I don't think my experience as an awkward, dramatic, self-centered, oddball teenager is in any way uncommon, but I often find that Hollywood seems to think so, and that irks me. Teenagers played by twenty-somethings often come off as smooth and experienced, but I am almost positive no teenager is without awkwardness, regardless of experience.

Obviously not every high schooler had "fairyland," an extensive playground in someone's backyard next door to the school, a popular class-skipping or sports team-running break hangout; or "the ghetto," the group of class trailers in the front parking lot put in place after the school ran out of room for trailers out back; or a school-wide inside joke about our crazy one-term Principal, who announced at the end of a long-winded speech on his first day that, "You don't mess with Libby, 'cause LIBBY DON'T PLAY," but everyone was sure awkward as hell, and that's kind of nice.

Comforting, even, knowing that some of my weirdest, most awkward moments ever can be retold and laughed [with] in the knowledge that everyone's got a story, like the time I asked a boy out by ambushing him and yelling that I was going to the movies (by myself) and did he want to go. Or the time my girlfriends and I skipped school to go shopping and I announced (loudly) in an upscale shoe store, "WHAT, DO THEY ONLY HAVE ONE OF EACH KIND??" Or the time my running buddies and I bowled each other over in a mad scramble to leap into the bushes and hide before the lacrosse team saw us all red-faced and sweaty. And the list goes on.

Oh, and to any former teachers who may come across the blogosphere and read this, I totally learned stuff, too. Like from my football coach/calculus teacher who punched holes in walls when he got excited about math, and my history teachers who made us climb under our desks and threw "shrapnel" at us to teach us about WWI and stole me from another class to put me on trial at a Red Scare hearing (and turned on the news on 9/11 because they knew how important it was, despite or to spite the administration's mandate to keep tvs turned off.) And the theatre teacher who made me realize what I wanted to do with my life, and the English teacher who still invites us over for tea every year. There's a whole other post in what some of my high school teachers did for me as a person, so I'll leave it at that.

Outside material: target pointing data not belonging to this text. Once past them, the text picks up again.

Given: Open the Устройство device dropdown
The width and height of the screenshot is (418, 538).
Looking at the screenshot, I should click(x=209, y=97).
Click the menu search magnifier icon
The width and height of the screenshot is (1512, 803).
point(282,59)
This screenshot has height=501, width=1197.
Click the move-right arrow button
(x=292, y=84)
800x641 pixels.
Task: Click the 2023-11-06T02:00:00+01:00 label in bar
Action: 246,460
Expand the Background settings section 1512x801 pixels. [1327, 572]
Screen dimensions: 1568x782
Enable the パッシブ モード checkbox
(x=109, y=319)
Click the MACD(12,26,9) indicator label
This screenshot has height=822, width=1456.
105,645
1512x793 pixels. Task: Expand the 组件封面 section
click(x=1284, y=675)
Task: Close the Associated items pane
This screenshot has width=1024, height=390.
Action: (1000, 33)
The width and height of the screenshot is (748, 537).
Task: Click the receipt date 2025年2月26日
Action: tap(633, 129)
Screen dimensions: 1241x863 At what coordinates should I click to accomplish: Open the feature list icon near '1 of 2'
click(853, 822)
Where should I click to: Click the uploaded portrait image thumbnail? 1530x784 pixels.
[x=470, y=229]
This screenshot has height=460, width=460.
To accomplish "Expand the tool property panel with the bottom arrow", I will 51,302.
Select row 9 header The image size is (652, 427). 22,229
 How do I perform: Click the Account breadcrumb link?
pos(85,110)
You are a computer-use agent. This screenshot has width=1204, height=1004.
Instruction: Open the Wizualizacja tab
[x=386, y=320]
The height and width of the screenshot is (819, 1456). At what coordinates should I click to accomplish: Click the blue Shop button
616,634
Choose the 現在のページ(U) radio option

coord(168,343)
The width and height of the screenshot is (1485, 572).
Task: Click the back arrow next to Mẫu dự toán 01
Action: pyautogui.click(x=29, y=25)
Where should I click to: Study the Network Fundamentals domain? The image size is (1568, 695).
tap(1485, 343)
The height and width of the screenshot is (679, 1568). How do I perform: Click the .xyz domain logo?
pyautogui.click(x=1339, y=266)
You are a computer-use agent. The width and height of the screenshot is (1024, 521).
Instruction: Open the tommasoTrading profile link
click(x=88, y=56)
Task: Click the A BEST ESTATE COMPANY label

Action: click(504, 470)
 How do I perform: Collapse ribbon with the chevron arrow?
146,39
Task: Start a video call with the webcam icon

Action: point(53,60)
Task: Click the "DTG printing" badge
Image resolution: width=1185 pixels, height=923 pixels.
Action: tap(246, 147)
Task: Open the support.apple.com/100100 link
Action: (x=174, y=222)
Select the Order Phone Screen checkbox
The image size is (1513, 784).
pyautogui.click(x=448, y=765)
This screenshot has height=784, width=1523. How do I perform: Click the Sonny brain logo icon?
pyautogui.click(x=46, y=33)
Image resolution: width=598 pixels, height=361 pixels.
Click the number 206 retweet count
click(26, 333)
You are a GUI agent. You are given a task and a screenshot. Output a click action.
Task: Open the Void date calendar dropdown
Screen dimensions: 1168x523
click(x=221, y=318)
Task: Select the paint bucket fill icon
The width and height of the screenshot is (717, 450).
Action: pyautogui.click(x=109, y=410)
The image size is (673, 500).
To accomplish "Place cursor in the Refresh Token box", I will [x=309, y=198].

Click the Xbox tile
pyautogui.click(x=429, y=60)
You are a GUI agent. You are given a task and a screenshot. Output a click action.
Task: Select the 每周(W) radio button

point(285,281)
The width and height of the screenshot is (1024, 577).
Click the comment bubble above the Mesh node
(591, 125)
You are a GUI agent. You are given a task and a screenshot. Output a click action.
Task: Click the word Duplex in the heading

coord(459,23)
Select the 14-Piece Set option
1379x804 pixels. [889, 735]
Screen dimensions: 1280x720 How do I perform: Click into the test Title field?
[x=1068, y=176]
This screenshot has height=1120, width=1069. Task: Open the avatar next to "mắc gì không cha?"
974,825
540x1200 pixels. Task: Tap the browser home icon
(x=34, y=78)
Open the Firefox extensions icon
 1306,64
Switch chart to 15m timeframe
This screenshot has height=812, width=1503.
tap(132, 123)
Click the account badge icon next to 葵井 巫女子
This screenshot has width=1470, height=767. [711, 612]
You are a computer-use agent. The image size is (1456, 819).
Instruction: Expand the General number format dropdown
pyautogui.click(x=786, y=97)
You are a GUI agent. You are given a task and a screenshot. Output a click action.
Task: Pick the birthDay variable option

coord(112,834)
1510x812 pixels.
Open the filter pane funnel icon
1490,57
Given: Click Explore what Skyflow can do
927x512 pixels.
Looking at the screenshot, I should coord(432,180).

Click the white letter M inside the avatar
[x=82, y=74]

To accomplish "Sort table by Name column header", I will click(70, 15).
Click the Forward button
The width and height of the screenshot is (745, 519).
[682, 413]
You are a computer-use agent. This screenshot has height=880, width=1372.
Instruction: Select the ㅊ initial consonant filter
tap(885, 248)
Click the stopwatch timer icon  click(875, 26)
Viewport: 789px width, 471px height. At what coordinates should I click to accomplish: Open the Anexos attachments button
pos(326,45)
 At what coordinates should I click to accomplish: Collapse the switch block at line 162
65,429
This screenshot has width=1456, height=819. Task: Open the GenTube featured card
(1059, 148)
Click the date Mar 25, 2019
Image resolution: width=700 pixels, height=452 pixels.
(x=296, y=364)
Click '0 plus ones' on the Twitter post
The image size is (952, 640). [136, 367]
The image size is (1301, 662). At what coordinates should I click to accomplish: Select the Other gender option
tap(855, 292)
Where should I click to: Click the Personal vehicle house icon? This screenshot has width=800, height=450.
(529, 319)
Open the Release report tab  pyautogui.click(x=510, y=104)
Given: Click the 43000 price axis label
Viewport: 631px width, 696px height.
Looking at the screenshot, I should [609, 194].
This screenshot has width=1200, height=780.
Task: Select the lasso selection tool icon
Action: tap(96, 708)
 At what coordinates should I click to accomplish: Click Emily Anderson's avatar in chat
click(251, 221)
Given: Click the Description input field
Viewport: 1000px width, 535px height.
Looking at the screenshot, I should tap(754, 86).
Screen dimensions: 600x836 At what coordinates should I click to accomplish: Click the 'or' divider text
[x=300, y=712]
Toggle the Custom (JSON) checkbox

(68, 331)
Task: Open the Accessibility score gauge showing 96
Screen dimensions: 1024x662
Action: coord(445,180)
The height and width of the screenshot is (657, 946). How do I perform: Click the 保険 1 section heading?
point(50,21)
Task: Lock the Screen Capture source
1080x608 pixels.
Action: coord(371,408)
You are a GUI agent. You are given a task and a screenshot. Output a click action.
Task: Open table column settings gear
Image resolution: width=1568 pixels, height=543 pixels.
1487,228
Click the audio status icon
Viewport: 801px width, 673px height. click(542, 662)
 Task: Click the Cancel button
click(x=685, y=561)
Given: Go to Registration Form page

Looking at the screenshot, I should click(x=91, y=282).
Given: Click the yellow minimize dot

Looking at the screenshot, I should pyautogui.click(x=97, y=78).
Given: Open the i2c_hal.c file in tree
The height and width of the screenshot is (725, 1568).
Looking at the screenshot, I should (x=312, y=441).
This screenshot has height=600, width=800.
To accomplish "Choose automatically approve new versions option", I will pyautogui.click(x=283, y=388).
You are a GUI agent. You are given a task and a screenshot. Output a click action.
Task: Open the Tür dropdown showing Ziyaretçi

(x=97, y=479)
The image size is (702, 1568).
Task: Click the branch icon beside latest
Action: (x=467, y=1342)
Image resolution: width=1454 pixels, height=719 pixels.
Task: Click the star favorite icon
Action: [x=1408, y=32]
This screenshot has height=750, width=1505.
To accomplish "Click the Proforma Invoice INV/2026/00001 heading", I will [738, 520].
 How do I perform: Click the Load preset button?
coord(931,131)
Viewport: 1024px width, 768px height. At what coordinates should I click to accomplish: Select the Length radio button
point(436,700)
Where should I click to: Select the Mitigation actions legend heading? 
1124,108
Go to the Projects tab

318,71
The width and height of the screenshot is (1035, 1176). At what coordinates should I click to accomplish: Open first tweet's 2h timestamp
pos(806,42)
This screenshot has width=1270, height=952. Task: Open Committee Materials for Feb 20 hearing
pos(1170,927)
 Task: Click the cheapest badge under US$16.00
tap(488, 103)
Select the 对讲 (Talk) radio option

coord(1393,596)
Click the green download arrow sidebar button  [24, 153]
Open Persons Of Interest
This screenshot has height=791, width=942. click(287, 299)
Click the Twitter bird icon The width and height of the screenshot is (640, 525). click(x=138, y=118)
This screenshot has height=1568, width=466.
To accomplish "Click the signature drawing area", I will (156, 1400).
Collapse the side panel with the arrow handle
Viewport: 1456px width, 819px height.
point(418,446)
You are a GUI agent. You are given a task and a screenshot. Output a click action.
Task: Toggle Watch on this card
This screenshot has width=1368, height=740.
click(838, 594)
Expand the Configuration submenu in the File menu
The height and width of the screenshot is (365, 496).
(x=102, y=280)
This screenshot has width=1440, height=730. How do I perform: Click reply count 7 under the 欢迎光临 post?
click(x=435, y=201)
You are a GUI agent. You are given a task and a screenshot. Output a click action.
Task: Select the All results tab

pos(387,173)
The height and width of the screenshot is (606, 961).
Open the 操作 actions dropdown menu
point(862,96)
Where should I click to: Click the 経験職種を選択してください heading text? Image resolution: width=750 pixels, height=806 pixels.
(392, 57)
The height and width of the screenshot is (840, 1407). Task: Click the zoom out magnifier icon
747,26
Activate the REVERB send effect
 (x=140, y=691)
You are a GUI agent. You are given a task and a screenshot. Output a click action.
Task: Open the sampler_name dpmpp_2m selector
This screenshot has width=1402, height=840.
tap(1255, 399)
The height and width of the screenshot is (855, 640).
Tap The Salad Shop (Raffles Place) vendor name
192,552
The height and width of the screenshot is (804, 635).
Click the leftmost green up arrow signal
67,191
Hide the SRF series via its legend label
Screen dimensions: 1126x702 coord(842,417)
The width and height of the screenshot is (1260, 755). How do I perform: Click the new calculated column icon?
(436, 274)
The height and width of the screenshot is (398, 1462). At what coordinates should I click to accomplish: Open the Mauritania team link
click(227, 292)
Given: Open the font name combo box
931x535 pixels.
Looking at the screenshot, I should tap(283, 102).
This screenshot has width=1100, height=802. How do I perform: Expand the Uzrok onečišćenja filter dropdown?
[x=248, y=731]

My high school experience was a fitting metaphor for teenagehood, with awesomeness interspersed with absurdity and pain, and an overwhelming sense of relief that it's all over. Calvert County high school: God Bless Y'all Real Good.


*SoMD is what the natives affectionately call Southern Maryland, sometimes going a step further to call themselves SMIBs, or Southern Maryland InBreds. Clearly no one else is allowed to call us that but us.

8 comments:

Ozkirbas said...

To go on record, I've never called myself a SMIB. I have, however, called other people SMIBS

David Pratt said...

This project made me realize I'm the only Gentlemen who was already in college on 9/11.

Max Nova said...

@pratt - not quite the only one, sir.

Ozkirbas said...

Ya old geezers!

Maggie Brevig said...

Actually, CHS was built in 1965 when the white high school (now Calvert Middle School) and the black high school (formerly Brooks High School, now the Board of Education building) were integrated. Thank you, middle school history fair!

Re: SMIBs, yeah, I've never known anyone to call themselves it, but I do remember Mrs. Andersen assigning us an essay about... maybe what it means to be a SMIB? I can't recall, but that was actually the first time I heard the term, though I'd been in the CC since I was 2.

Also, LIBBY DON'T PLAY.

Unknown said...

also I've been reminded to include FIGHT DAY 2004, in which there was at least one major fight between every single period. I think it was a full moon.

Unknown said...

also also @mags - thanks for the insight; I had a feeling I may have been making that bit up... :/

TilderSmith said...

I came late to the SoMd party, (not that much later than high school - I was only 23 or so when I first moved to beautiful St. Mary's City) but I can tell you what I learned: Calvert Co. ain't no SoMd. GOD LIVES IN RIDGE!!!!